ONS Releases Statistics on COVID-19 Deaths by Occupation
The Office for National Statistics (ONS) has published new findings that provide information on which occupations have experienced the most deaths related to COVID-19. The coronavirus pandemic has affected a variety of organisations across many different sectors, but the new figures from the ONS paint a grim picture regarding which organisations and industries have been the most fatal.
This report measured coronavirus-related deaths in England and Wales among people ages 20 to 64 from 9th March 2020 through 28th December 2020. The ONS compiled coronavirus-related death rate statistics for nine major occupational groups, such as ‘elementary occupations,’ and ‘caring, leisure and other service occupations.’ Overall, men had a higher death rate across most of these groups than women.

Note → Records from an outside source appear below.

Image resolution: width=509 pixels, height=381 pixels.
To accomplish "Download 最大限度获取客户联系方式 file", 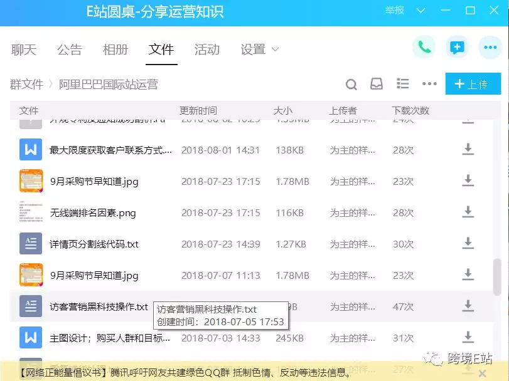I will coord(468,150).
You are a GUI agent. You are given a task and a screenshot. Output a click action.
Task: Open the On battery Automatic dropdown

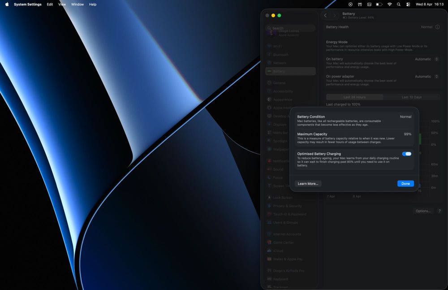click(x=426, y=59)
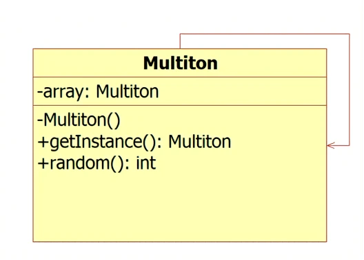Screen dimensions: 364x260
Task: Click the self-association arrowhead
Action: [331, 145]
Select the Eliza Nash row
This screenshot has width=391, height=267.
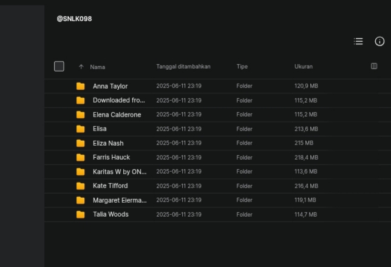[218, 143]
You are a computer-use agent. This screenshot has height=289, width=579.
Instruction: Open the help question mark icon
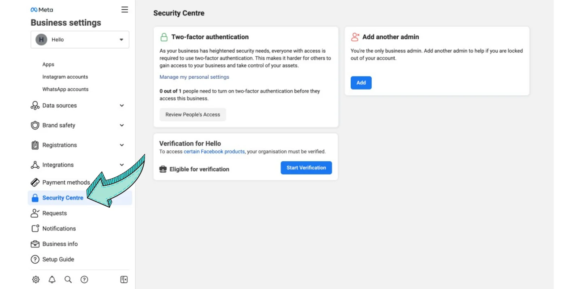coord(84,279)
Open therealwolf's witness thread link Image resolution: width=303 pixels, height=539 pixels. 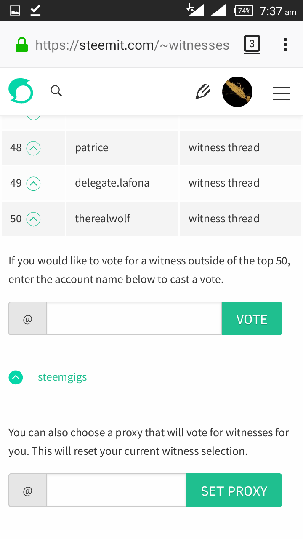(x=224, y=219)
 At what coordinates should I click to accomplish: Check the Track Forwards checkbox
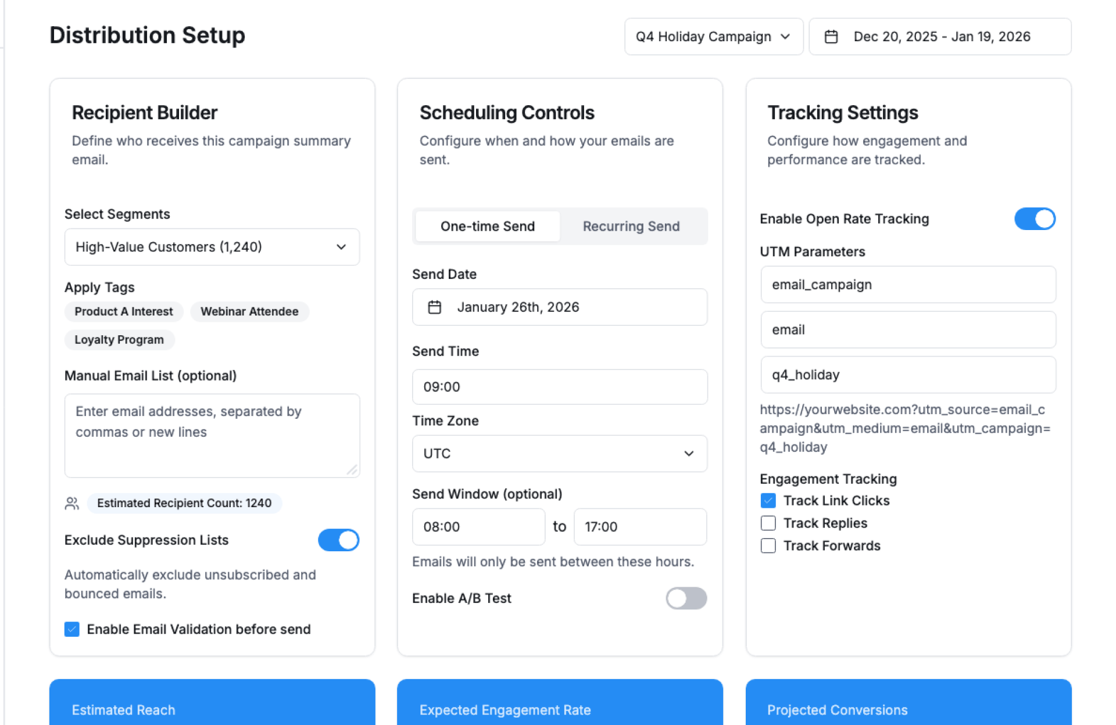[768, 545]
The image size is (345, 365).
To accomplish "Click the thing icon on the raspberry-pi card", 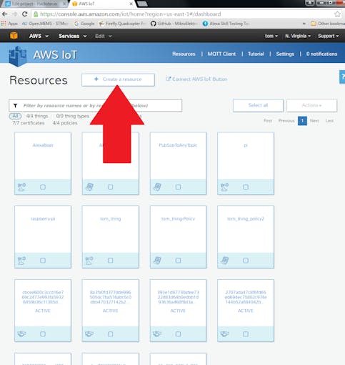I will click(x=21, y=261).
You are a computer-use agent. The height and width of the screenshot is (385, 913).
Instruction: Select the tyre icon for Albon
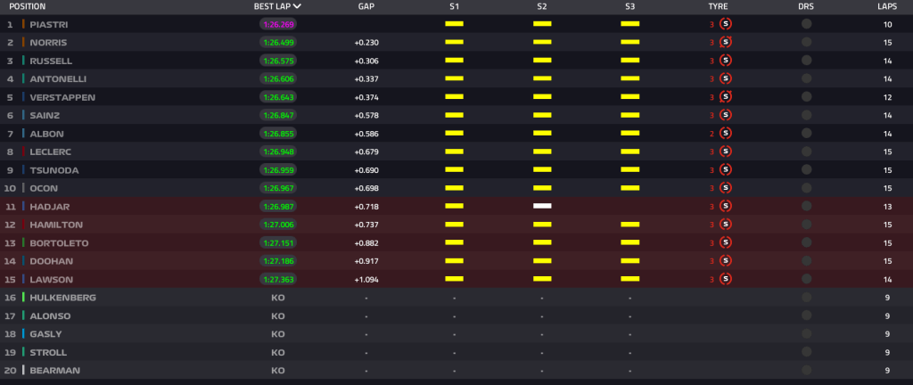[725, 134]
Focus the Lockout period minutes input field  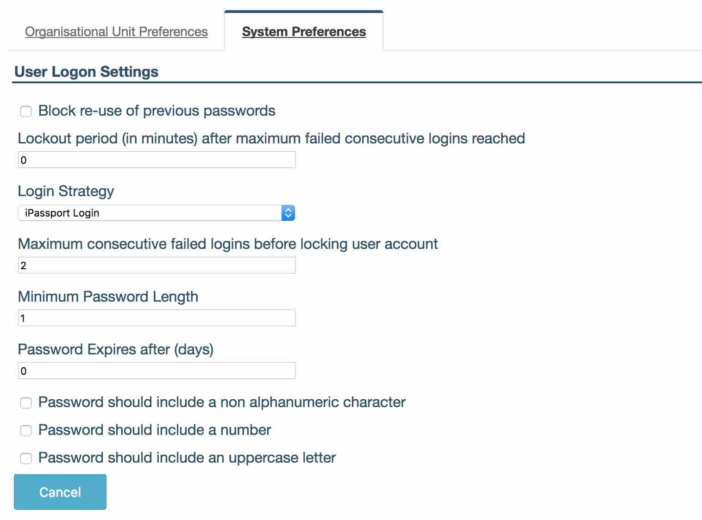[157, 160]
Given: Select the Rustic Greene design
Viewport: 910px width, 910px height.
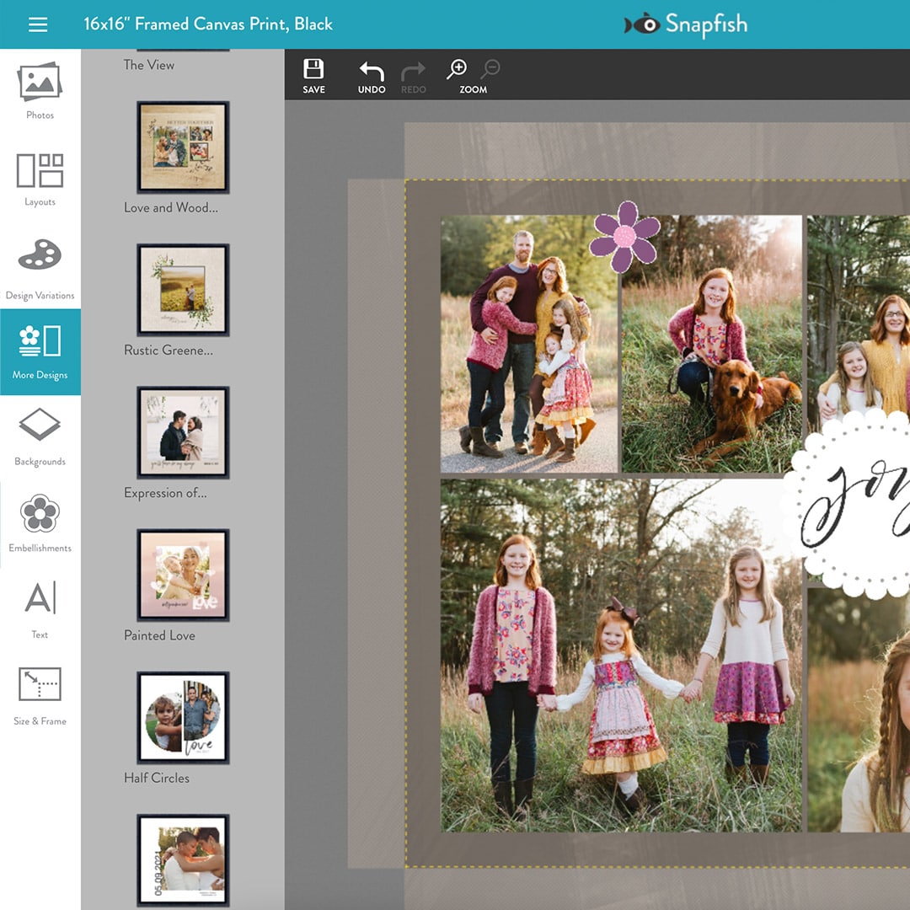Looking at the screenshot, I should pos(182,290).
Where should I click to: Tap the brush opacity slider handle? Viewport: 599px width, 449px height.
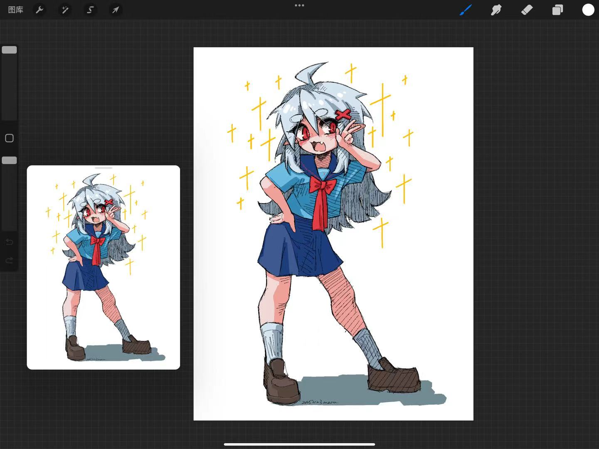(9, 160)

Among male workers, the occupations with the highest coronavirus-related death rates per 100,000 employees were:
- Process plant workers (143.2)
- Security guards and related occupations (140)
- Restaurant and catering managers and proprietors (119.3)
- Care workers and home carers (109.9)
- Metalworking and machine operatives (106.1)
The highest death rates per 100,000 female workers included the following professions:
- Care workers and home carers (47.1)
- Assemblers and routines operatives (39.2)
- Social workers (32.4)
- National government administrative occupations (27.9)
- Sales and retail assistants (26.9)
The ONS noted that some sample sizes within these findings may be too small for the data to be completely conclusive. Still, the figures should serve as a reminder for employers to take all necessary precautions to keep their workers safe as the pandemic continues.